(DATA SECTION)
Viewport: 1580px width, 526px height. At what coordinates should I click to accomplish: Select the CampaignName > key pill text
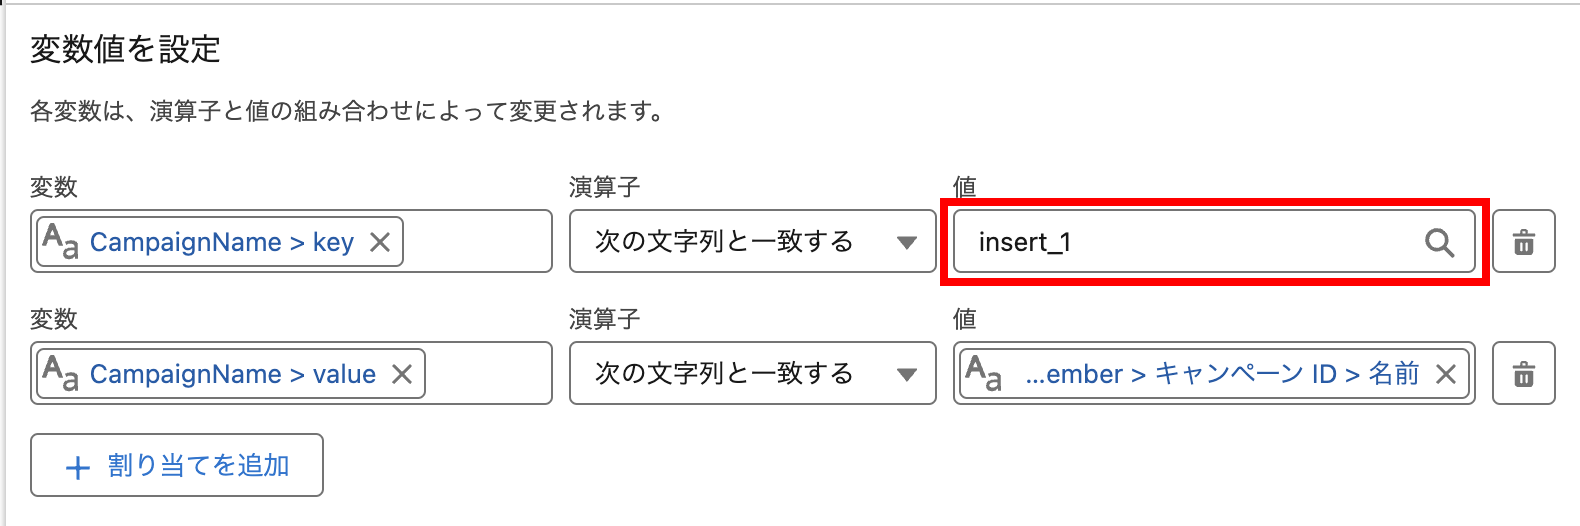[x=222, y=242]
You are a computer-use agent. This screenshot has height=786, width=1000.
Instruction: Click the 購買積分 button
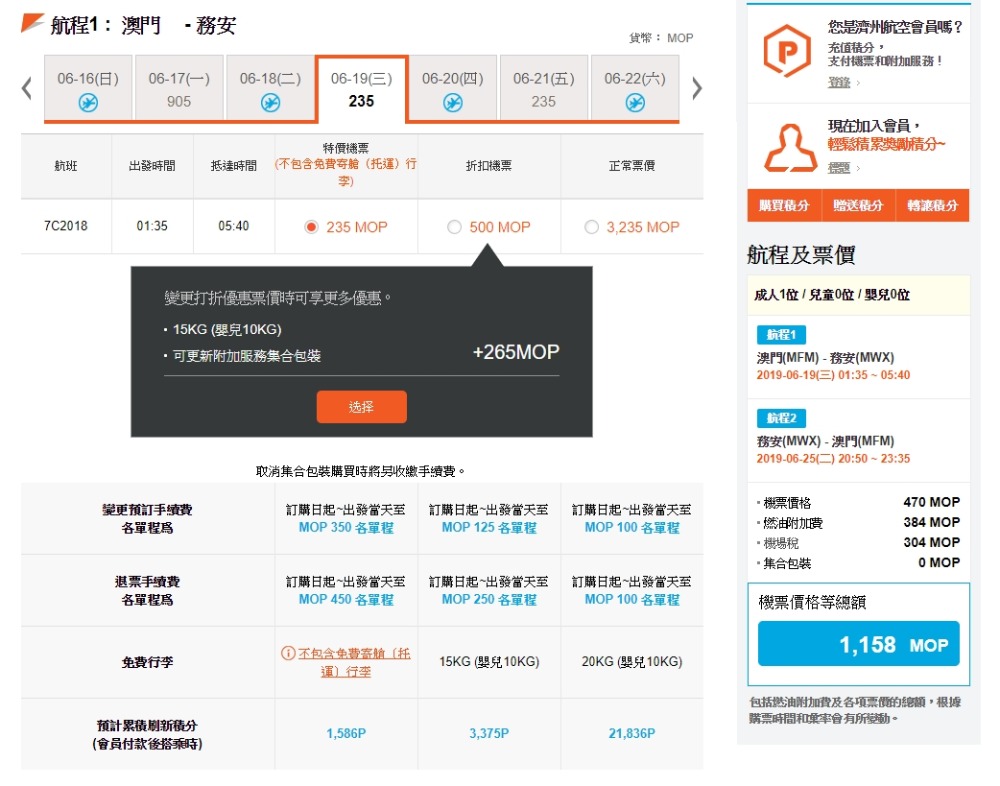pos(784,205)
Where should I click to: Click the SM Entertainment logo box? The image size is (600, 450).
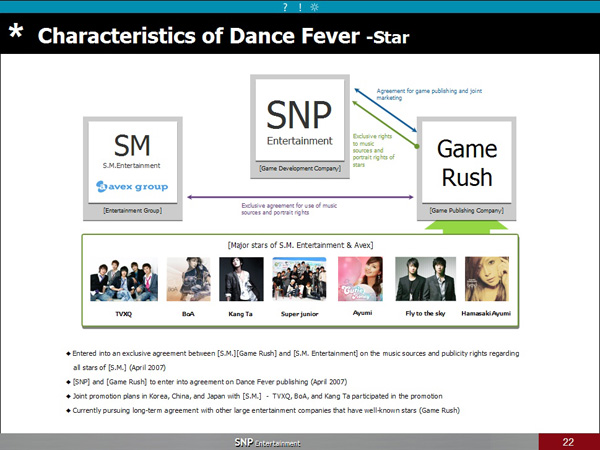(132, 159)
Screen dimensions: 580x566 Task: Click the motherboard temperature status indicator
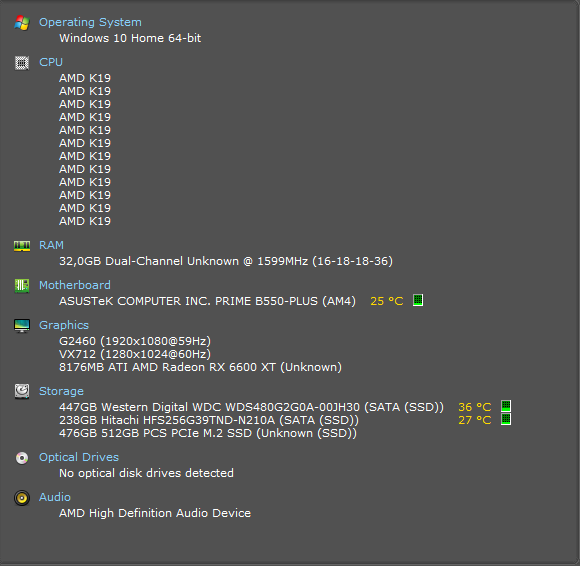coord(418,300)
(End DATA SECTION)
WORK ITEM
An exact transcript is required, covering the lines from the one containing "Where should I" through the end of the listing above, inclusive, without pictures.

ANSWER SPACE
Where should I click to: Click the SM Entertainment logo box? The image size is (600, 450).
(132, 159)
Screen dimensions: 580x566 Task: Click the motherboard temperature status indicator
coord(418,300)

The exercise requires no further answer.